EB: We were talking about this last night, actually! It’s great to be touring as a man and woman because it’s not as intimidating to strangers as a man touring alone and you’re less vulnerable than a woman touring alone. I’ve hitchhiked alone before and this way you see the best of both worlds. Everyone’s trust levels are a little higher, so finding places to stay or connecting with people is easier.

JM: And you have more options, like less overhead, fewer people to house, and you can usually split up the driving. It seems to be the optimal number to tour with. Definitely for financial reasons, if anything.

EB: Yeah, Jeff and I are both in bigger bands, and we usually have to book an AirBnB, which is fun, but it’s not very cost-efficient.

JM: And I guess a disadvantage would be when we’re travelling, we have less connections.

EB: Right. There’s not another person to help with booking or promotions or the business end that comes along with touring.

 

Okay, now we switch it around. You two get to ask a question to the next person, but I’m also going to turn it back around and ask it to you.

EB: Hmm, okay. Give me a second to gather my thoughts. [Long pause] I’m thinking about how much you pay attention to what’s happening now in music versus how much you ignore that. I guess the question is…I don’t want to answer this question…

 

Well, once you ask if you opened that door and you’ve got to walk through it.

EB: Okay. [To Jeff] Do you want to take this?

JM: No, I want to hear your take.

EB: Okay, I guess what I want to say is “How do you negotiate being timely and being timeless?” As in, how do not be so insular that you’re keeping up with what’s happening but not being swayed by it so much that you’re being generic?

JM: Right, with all the access [we have] to music of all qualities makes you wonder how much do you take from that? Is it important for you to be in the middle of what you consider timely? But that’s kind of a moving target. There really is no “timely”, is there?

EB: Right, should we pay more attention to pop music? Our producer just recommended the D’Angelo album [Black Messiah] and we just finally downloaded it so we could listen to it.

JM: So to narrow your scope, where do you choose to focus your attention and is that important to you? I think *that’s* the question. And was it a specific choice or did you just arrive there?

 

So you made this choice. Why?

EB: Well, I think it’s been pretty organic for us, partly because it’s very lyric-oriented. So we would start out with a musical style and then kind of work through it. We start with an idea and we work it out from there by drawing on what we know and have available to us.

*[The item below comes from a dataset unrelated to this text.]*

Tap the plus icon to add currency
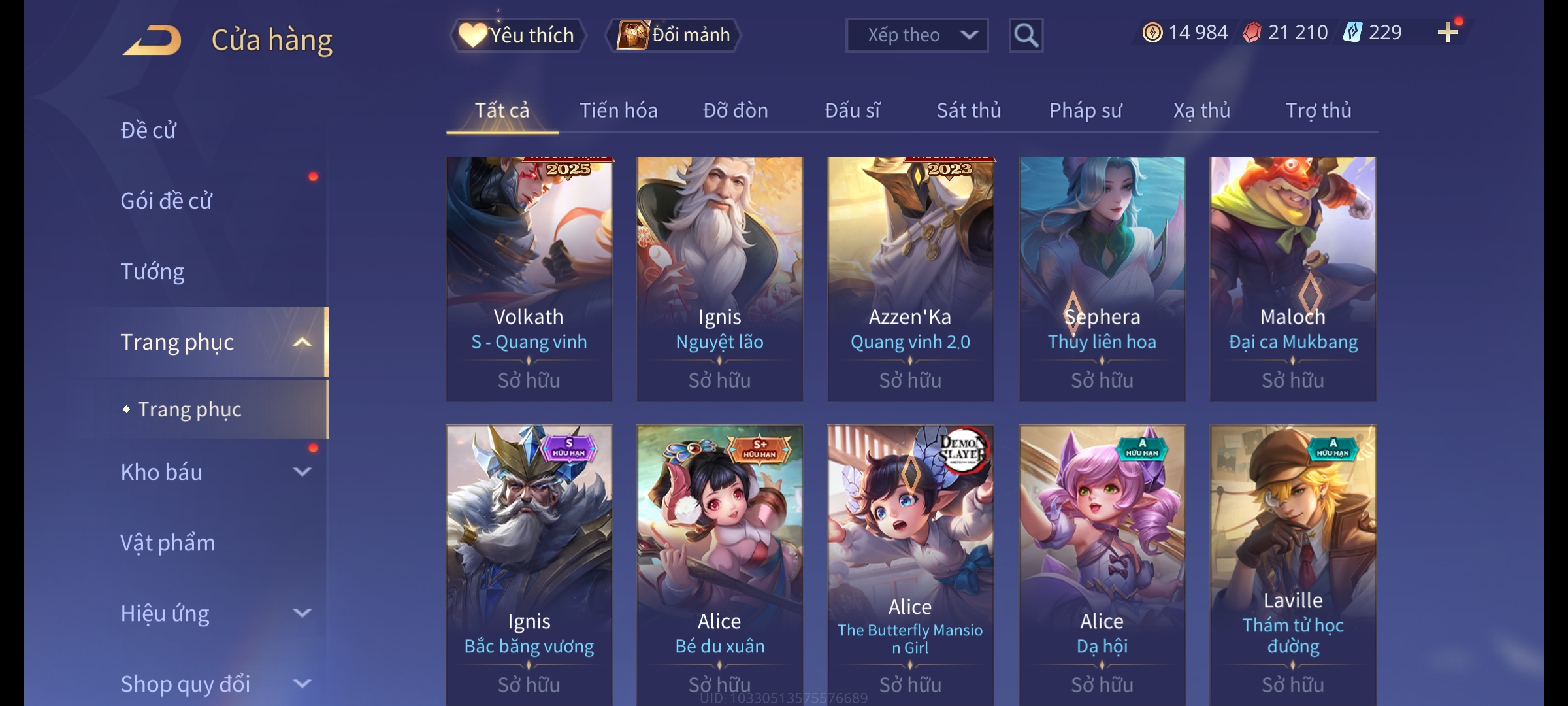Screen dimensions: 1568x706 tap(1448, 33)
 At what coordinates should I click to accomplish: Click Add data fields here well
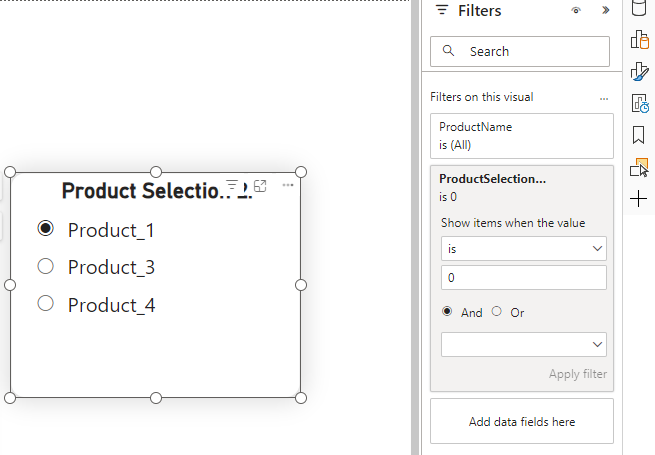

JM: We did sit down and come up with a list of things we liked: films, artists, et cetera. So for us, it was deliberate that we wanted to limit our scope.

 

Author’s note: At this point, I cut off the recorder and Jeff reminded me I hadn’t asked the previous interviewee’s question, which was “What was your parent’s favorite music?” Both had fond memories of growing up to the Beatles, but as they were driving around in Ellia’s parent’s car for the tour, her father had made them several mixes of songs from musical theater to listen to on their long drives. Jeff mentioned he’d never really listened to musical theater before this trip and ended the conversation with, “I really should listen to more musical theater. That song from “The Pajama Game” is so good. I feel like I’ve missed out by *not* listening to this kind of music.”